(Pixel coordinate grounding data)

● ● ● ● ● ● ●

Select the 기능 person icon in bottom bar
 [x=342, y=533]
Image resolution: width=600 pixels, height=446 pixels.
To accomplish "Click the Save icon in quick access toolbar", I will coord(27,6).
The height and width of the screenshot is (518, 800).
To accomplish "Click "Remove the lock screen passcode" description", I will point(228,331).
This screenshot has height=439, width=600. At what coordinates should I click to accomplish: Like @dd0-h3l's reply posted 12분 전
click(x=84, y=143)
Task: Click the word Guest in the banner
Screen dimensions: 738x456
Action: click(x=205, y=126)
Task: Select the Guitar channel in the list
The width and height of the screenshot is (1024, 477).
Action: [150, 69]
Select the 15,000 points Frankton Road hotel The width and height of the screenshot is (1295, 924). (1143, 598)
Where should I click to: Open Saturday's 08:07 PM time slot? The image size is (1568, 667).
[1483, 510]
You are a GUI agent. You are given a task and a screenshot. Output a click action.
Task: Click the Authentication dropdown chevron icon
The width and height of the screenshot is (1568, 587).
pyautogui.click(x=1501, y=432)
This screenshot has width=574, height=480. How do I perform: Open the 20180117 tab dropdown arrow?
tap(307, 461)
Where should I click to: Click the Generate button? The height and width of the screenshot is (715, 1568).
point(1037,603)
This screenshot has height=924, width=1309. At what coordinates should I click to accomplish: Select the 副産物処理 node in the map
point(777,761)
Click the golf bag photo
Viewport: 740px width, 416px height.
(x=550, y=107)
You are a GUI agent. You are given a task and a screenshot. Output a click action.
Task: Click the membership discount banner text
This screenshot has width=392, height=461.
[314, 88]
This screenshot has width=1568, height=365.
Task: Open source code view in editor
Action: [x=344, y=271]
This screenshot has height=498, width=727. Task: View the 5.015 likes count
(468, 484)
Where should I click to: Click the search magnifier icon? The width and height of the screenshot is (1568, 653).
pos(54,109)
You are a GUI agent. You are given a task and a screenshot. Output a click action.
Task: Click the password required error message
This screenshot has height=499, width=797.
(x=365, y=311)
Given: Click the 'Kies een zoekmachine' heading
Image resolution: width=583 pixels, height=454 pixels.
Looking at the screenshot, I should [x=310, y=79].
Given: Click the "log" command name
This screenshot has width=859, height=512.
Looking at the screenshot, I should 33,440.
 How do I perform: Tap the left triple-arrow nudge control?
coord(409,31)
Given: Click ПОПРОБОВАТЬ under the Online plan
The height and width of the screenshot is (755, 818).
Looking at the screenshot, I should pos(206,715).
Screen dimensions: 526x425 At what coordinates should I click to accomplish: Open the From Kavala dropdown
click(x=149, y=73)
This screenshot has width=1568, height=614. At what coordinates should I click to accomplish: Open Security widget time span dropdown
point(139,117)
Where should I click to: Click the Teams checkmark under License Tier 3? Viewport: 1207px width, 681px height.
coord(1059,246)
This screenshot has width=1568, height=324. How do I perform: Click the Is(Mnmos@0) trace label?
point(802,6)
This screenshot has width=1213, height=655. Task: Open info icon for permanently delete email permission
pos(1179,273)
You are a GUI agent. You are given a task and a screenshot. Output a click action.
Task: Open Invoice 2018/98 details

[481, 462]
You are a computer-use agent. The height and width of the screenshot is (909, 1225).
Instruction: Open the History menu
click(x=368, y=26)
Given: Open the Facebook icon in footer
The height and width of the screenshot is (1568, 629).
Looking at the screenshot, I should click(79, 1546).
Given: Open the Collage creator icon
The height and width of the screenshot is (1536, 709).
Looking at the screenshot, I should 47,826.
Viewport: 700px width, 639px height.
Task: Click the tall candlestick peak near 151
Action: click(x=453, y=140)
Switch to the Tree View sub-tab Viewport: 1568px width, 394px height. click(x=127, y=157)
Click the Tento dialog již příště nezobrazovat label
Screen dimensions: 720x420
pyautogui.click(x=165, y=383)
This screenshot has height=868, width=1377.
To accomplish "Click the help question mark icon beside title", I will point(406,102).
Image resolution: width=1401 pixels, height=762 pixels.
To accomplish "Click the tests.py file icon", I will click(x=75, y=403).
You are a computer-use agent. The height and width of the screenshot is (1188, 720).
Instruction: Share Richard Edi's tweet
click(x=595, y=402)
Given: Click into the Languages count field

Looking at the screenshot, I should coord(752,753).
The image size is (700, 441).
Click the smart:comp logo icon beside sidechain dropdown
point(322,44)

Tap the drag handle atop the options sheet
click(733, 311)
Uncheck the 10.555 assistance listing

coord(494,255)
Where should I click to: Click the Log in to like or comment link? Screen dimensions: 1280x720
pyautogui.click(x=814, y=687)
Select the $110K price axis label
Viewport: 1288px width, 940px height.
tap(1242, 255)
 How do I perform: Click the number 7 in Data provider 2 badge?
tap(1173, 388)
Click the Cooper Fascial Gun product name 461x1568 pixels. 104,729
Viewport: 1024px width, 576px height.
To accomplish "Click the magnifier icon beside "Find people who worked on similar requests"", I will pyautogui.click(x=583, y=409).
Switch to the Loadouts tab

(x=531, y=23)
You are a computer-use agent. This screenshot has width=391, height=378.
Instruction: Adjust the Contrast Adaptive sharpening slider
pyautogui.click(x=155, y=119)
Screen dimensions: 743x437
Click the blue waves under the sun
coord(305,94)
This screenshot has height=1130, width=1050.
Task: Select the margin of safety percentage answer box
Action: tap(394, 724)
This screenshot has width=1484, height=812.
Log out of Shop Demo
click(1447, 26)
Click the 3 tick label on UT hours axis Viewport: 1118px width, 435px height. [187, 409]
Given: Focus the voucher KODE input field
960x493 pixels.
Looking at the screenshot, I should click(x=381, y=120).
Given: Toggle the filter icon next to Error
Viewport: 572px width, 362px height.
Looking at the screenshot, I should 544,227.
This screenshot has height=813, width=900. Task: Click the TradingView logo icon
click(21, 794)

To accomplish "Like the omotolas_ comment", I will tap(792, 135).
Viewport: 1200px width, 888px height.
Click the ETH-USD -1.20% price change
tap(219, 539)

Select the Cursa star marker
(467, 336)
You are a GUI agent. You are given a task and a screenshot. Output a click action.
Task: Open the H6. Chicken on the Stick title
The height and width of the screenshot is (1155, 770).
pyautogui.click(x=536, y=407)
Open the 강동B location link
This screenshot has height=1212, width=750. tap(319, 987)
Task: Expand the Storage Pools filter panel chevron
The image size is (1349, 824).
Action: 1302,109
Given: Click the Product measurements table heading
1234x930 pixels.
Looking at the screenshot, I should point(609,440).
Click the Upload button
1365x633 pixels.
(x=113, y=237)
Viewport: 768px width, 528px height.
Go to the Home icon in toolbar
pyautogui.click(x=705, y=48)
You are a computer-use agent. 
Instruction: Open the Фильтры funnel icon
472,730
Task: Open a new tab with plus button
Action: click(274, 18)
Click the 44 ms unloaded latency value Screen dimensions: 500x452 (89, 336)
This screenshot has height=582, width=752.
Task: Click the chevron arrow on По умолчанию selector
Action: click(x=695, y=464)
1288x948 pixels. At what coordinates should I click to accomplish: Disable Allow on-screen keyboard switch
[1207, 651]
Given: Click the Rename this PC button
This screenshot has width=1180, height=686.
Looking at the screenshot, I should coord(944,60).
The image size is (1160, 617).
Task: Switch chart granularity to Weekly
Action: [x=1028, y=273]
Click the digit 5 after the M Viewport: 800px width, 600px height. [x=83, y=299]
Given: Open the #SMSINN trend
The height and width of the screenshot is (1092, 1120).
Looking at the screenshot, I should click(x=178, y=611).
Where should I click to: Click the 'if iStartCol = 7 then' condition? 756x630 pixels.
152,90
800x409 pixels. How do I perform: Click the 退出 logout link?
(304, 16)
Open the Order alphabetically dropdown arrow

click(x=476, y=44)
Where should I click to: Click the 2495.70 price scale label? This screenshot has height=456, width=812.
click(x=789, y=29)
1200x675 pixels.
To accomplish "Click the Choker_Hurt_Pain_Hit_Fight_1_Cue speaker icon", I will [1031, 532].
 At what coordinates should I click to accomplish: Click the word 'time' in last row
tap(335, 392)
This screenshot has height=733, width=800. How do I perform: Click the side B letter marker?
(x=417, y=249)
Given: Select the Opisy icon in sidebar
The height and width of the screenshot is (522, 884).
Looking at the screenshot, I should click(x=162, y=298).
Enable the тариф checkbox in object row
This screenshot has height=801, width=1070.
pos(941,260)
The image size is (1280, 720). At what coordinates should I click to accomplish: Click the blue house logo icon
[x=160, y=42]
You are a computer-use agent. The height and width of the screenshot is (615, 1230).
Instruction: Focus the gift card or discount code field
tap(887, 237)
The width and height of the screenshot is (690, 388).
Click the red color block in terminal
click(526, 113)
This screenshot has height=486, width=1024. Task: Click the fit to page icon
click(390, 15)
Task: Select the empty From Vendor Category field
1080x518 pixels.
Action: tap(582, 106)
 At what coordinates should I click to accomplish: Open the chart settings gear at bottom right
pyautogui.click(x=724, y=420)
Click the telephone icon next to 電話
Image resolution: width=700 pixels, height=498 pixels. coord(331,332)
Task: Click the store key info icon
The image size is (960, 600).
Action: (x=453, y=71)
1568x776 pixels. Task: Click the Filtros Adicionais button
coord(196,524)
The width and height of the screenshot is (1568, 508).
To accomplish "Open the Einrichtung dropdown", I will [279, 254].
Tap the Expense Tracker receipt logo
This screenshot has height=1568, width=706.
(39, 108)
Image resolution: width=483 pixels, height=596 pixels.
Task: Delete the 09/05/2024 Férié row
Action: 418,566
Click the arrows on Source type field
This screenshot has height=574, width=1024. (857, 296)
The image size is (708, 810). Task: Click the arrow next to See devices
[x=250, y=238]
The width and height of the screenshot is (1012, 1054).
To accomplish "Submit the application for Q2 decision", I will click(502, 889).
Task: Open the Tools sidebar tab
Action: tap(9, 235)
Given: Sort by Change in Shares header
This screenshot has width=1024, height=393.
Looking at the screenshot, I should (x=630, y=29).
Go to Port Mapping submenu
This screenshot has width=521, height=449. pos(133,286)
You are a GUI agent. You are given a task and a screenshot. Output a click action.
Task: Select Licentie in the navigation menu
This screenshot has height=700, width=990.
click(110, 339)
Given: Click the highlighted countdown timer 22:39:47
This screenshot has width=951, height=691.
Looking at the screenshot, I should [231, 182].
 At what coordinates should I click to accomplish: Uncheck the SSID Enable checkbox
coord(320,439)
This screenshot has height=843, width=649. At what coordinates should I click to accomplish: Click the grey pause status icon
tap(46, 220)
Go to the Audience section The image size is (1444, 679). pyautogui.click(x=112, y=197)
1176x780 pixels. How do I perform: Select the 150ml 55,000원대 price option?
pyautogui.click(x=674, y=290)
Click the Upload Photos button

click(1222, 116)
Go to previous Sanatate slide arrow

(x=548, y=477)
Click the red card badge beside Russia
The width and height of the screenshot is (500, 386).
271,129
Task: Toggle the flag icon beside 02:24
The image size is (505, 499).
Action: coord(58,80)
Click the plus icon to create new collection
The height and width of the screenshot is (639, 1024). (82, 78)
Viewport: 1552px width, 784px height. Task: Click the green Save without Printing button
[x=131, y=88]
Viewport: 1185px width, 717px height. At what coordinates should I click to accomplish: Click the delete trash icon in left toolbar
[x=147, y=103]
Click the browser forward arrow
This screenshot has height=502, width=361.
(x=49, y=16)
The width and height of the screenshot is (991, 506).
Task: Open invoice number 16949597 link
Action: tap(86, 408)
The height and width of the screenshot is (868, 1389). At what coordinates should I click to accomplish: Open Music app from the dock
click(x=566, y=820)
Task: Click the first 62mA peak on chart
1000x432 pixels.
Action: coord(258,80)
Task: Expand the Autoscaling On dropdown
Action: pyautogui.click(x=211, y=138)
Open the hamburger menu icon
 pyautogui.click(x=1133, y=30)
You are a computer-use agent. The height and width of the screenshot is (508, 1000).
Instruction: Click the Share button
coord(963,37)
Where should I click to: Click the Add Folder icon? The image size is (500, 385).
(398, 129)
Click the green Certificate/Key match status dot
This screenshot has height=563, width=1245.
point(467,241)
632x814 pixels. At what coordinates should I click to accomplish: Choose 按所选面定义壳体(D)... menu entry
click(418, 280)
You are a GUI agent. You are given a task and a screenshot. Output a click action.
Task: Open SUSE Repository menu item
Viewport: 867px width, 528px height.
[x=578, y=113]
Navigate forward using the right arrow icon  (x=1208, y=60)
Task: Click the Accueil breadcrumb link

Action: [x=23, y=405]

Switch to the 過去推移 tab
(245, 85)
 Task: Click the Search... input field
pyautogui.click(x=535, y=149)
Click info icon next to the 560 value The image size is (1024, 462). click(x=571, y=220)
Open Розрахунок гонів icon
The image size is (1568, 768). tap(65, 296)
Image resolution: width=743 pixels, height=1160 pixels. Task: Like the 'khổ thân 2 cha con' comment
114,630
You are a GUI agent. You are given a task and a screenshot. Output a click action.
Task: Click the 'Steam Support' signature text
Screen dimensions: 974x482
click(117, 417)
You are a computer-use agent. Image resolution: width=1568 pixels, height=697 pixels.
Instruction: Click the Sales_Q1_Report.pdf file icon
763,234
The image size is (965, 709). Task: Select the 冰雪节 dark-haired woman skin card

● ● ● ● ● ● ●

## Problem
Write out exactly the lines above from the line with "Task: Open the H6. Chicken on the Stick title" through the line with "Given: Click the Product", both of them included, and leave out all other lines.

## Problem solution
Task: Open the H6. Chicken on the Stick title
The height and width of the screenshot is (1155, 770).
pyautogui.click(x=536, y=407)
Open the 강동B location link
This screenshot has height=1212, width=750. tap(319, 987)
Task: Expand the Storage Pools filter panel chevron
The image size is (1349, 824).
Action: 1302,109
Given: Click the Product measurements table heading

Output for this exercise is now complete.